Satu keterkenangan yang sulit dia lepaskan adalah dengkur suaminya. Dengkur itu telah menyatu dengan dirinya dan sulit lepas. Lagi pula, anaknya jadi sulit tidur sejak dengkur dibawa serta suaminya ke alam lain. Sekarang baru Ina rasakan betapa pentingnya dengkur suaminya. Dan dia ingin melepaskan diri dengan membuat kesibukan.
Suatu malam, tengah malam. Ina sudah mulai melayang ke awang-awang. Bayang suaminya muncul. Tiba-tiba…
Nggrrroookk....
Ina bangun dalam kaget. Dengkur suaminyakan? Ina mencari-cari tapi bayangan sumaminyapun tak tampak. Anaknya sudah lelap dengan bibir tersenyum seakan mainan yang telah menghilang telah dia dapatkan kembali.
Ina kembali tidur karena capek. Tapi…
Nggrrroookk....
Ina bangkit. Sekarang takut menyelimutinya. Ina baru bisa tenang setelah ibunya menemani. Angannay kembali melayang.

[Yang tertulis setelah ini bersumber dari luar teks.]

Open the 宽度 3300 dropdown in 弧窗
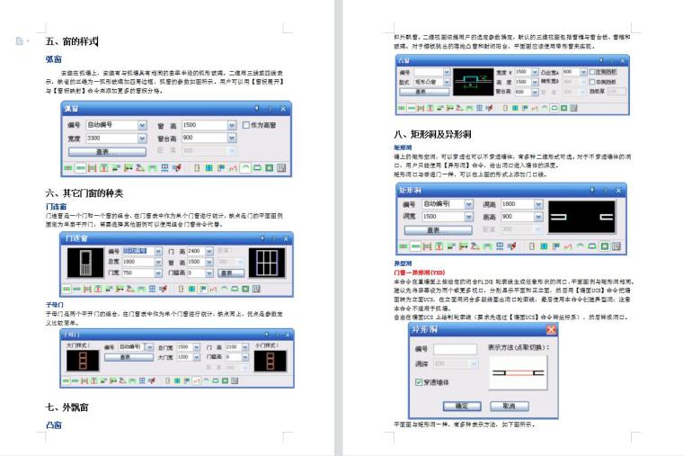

“Bangun.” Ina terkejut. Ternyata ibunya yang membentak sambil mengguncang tubuhnya. “Kamu mendengkur seperti babi betina. Di mana keterpelajaranmu?”
***
(Sudimoro 05 September 2003)
lanjut...

Dengkur 1


Nggrrroookk....
Bunyi itu menggema, setiap sisi kamar memantulknya, lukisan sepasang penganten bergetar. Mungkin lukisan itu akan  menutup telinganya juga seperti Ina andai lukisan itu bisa menggerakan tanganya. Lukisan itu adalah diri Ina sendiri dan suaminya, Adam, yang sekarang tertidur pulas. Terkadang Ina berpikir lebih menyukai sosok suaminya di lukisan itu ketimbang sosok suaminya yang hidup, pada saat tidur. Dan ketika suaminya bangun, lukisan itu tentuh akan dicampakan. Tapi, apakah ada suami-istri yang hanya berkumpul saat mata terbuka dan berpisah saat mata terpejam?
Apa yang dibenci Ina saat keterlelapan suaminya? Dengkuran! Itu jawabanya.

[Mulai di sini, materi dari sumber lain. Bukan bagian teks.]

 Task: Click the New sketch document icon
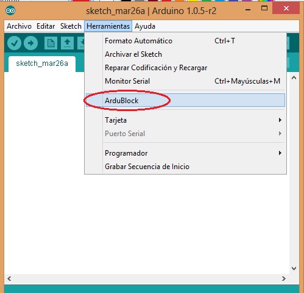[51, 43]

Sebelum menikah, In tak pernah mendengar bunyi dengkuran karena tak seorang pun pendengkur dirumahnya. Bapaknya tidak, juga ibunya, juga dirinya sendiri. Dan keluarganya memang membenci dengkuran, juga pendengkurnya. Menurut orangtuanya, yang kemudian didoktrinkan padanya, mendengkur hanya ada dikalangan masyarakat yang tak berpendidikan. Argumennya memang tak jelas tapi buktinya ada. Oom-tante Ina yang lulus sekolah rendahg dan menjadi petani di desa pendengkur semua. Sedang orang tuanya walau bukan golongan terpelajar (keduanya hanya lulusan Sekolah Sedang) namun berusaha menjadi golongan terpelajar, yaitu dengan tidak mendengkur. Dan dia, sebagai golongan terpelajar (Ina lulusan Sekolah Tinggi) tidak boleh mendengkur. Karena itu, mereka membenci dengkuran dan pendengkurnya.

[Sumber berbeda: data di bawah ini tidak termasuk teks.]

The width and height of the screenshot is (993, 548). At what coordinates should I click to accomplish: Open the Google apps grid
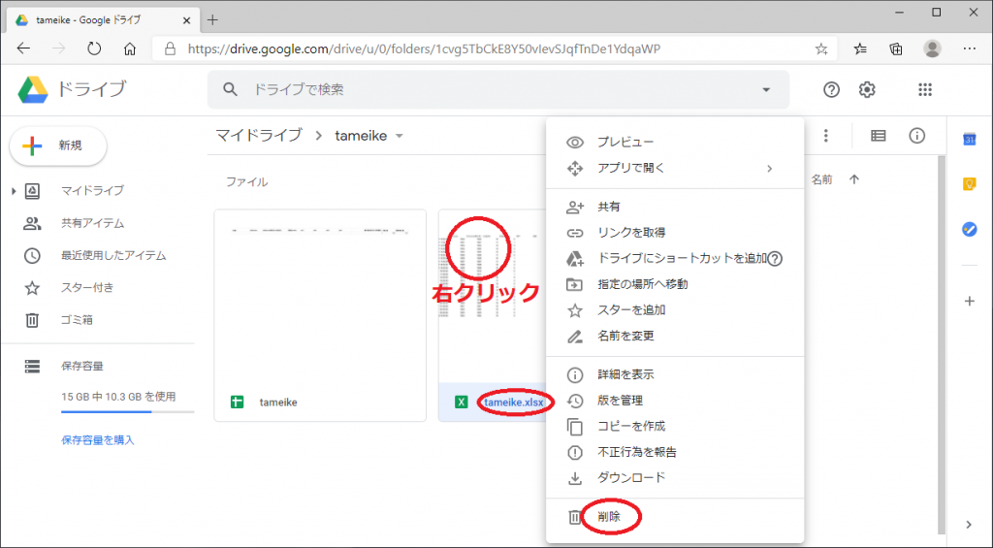(924, 89)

Ina tak menyesal telah menikah dengan Adam. Dan dia tak boleh menyesal karena ketidakmenyesalan adalah keharusan yang merupakan tanggung jawab.
Nggrrroookk....
Perkawinanannya dengan Adam merupakan pemberontakan terhadap keterkungkungan, merupakan keterlepasan dari belenggu orang tua. Sebelumnya Ina merupakan anak yang baik dan patuh pada orang tua. Setiap keinginan orang tua pasti dia ikuti. Alasan dia patu karena keterpelajaran. Seorang terpelajar tidak bolen menentang kalau argumennya kalah dan dalam banyak perdebatan Ina telah kalah sebelum berargumen. Orang tuanya memang sangat cerdas, argumen mereka sulit dibantah.
Tapi, ketika orang tuanya menyuruhnya menikah dengan laki-laki pilihan mereka, Ina langsung menolak. Adu argumen tak terhindarkan. Argumen utama Ina, dia tak kenal dengan laki-laki pilihan orang tuanya.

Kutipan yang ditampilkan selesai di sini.